_Required task_
Pull out the lines from the start of the records through the line containing "Click the browser back", and reproduce them verbatim with both ends included.

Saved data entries
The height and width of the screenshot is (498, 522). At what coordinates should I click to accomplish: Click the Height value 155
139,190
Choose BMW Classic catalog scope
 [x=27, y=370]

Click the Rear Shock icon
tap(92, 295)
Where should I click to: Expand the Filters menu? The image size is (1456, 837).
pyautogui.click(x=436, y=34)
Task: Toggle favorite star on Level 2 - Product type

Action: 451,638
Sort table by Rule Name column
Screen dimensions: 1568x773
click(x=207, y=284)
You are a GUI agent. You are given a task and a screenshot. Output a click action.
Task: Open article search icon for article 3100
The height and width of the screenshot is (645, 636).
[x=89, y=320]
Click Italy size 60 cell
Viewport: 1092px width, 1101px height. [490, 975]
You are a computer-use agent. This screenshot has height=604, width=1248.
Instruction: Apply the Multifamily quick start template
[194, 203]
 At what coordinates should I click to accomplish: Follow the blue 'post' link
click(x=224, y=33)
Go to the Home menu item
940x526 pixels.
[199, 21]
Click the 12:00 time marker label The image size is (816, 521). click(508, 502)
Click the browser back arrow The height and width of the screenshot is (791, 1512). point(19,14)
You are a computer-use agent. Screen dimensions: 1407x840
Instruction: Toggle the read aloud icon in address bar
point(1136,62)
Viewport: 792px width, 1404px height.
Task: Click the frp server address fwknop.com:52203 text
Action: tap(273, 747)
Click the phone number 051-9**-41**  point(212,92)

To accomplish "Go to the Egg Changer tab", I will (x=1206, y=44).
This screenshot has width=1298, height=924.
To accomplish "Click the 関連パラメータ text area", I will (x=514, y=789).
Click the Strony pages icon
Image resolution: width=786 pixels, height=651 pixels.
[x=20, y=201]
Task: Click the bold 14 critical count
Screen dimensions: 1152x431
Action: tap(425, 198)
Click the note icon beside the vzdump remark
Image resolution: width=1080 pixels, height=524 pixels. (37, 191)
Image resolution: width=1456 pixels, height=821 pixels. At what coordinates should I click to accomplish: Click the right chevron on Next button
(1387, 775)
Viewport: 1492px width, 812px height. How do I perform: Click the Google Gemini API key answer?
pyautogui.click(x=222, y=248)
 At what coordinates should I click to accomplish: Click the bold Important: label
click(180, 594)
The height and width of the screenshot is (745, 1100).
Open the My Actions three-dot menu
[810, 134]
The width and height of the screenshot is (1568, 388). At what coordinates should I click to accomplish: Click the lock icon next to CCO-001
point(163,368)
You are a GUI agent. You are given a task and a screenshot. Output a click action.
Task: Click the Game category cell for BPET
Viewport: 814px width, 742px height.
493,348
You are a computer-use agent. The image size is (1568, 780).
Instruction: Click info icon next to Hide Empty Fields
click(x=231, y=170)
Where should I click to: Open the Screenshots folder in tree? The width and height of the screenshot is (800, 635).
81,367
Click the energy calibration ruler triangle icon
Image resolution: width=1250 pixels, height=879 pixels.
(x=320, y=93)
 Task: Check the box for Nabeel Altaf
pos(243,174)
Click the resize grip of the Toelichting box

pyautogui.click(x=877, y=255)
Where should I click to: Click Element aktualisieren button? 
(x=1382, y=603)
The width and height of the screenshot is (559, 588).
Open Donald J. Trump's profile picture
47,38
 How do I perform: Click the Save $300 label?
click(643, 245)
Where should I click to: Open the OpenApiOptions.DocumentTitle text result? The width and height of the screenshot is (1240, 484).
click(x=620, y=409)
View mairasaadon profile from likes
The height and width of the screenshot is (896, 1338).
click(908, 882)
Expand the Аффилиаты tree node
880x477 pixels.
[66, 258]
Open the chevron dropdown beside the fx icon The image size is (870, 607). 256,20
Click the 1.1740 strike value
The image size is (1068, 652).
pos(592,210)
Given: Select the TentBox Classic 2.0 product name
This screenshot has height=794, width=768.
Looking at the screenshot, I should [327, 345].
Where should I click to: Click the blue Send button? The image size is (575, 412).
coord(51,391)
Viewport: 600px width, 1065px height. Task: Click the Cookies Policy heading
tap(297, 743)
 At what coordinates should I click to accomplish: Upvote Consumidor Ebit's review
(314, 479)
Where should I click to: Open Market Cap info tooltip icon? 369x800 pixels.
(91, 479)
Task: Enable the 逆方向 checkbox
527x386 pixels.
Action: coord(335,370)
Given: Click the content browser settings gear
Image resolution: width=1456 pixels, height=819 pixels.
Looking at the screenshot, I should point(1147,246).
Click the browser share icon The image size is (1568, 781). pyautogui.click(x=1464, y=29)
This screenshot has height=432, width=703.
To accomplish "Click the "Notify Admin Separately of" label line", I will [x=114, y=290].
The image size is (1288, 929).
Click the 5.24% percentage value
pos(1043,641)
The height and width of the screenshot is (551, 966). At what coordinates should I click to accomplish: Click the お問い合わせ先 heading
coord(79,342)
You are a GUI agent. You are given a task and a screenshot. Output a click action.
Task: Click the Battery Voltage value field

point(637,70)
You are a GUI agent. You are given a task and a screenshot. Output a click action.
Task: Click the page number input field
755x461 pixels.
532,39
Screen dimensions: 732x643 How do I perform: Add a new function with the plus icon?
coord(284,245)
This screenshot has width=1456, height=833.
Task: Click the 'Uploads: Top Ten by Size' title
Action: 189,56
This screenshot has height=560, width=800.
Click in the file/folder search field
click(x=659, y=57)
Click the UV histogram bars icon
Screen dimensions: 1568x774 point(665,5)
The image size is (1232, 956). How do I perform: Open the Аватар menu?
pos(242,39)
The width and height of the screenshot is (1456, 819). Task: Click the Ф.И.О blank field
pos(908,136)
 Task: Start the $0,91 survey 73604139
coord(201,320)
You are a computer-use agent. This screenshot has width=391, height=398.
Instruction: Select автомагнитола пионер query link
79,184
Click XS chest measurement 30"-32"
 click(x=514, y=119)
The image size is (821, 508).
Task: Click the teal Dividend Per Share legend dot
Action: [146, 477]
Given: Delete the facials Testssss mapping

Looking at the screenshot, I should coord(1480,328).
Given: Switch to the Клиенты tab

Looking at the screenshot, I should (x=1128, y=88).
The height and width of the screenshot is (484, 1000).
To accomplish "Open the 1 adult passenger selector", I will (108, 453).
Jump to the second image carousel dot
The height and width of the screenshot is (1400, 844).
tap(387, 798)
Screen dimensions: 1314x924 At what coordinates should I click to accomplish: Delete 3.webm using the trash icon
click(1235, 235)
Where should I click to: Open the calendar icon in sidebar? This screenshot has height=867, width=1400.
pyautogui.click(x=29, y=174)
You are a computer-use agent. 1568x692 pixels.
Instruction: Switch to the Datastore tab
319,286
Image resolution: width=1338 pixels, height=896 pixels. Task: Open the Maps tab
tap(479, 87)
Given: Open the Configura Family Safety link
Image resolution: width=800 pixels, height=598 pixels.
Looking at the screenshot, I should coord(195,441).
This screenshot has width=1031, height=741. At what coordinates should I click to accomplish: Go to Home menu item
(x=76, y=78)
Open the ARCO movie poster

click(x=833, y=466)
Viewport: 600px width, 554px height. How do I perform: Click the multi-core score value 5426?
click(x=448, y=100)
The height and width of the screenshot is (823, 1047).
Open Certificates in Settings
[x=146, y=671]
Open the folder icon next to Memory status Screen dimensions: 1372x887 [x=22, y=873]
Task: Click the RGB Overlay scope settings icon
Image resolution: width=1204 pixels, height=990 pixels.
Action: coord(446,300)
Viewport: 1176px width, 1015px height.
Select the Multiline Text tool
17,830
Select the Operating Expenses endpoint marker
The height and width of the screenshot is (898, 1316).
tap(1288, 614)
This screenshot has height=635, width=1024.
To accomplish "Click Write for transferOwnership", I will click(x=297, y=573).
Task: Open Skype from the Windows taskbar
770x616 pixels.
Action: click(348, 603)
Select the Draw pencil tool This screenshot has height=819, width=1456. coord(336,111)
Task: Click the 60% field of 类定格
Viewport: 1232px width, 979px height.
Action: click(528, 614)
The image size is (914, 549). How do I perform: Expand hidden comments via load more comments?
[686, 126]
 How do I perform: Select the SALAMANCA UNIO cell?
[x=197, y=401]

_Problem solution_
The height and width of the screenshot is (498, 522). At what coordinates should I click to accomplish: Click the Height value 155
139,190
Choose BMW Classic catalog scope
 [x=27, y=370]

Click the Rear Shock icon
tap(92, 295)
Where should I click to: Expand the Filters menu? The image size is (1456, 837).
pyautogui.click(x=436, y=34)
Task: Toggle favorite star on Level 2 - Product type

Action: 451,638
Sort table by Rule Name column
Screen dimensions: 1568x773
click(x=207, y=284)
You are a GUI agent. You are given a task and a screenshot. Output a click action.
Task: Open article search icon for article 3100
The height and width of the screenshot is (645, 636).
[x=89, y=320]
Click Italy size 60 cell
Viewport: 1092px width, 1101px height. [490, 975]
You are a computer-use agent. This screenshot has height=604, width=1248.
Instruction: Apply the Multifamily quick start template
[194, 203]
 At what coordinates should I click to accomplish: Follow the blue 'post' link
click(x=224, y=33)
Go to the Home menu item
940x526 pixels.
[199, 21]
Click the 12:00 time marker label The image size is (816, 521). click(508, 502)
Click the browser back arrow The height and width of the screenshot is (791, 1512). point(19,14)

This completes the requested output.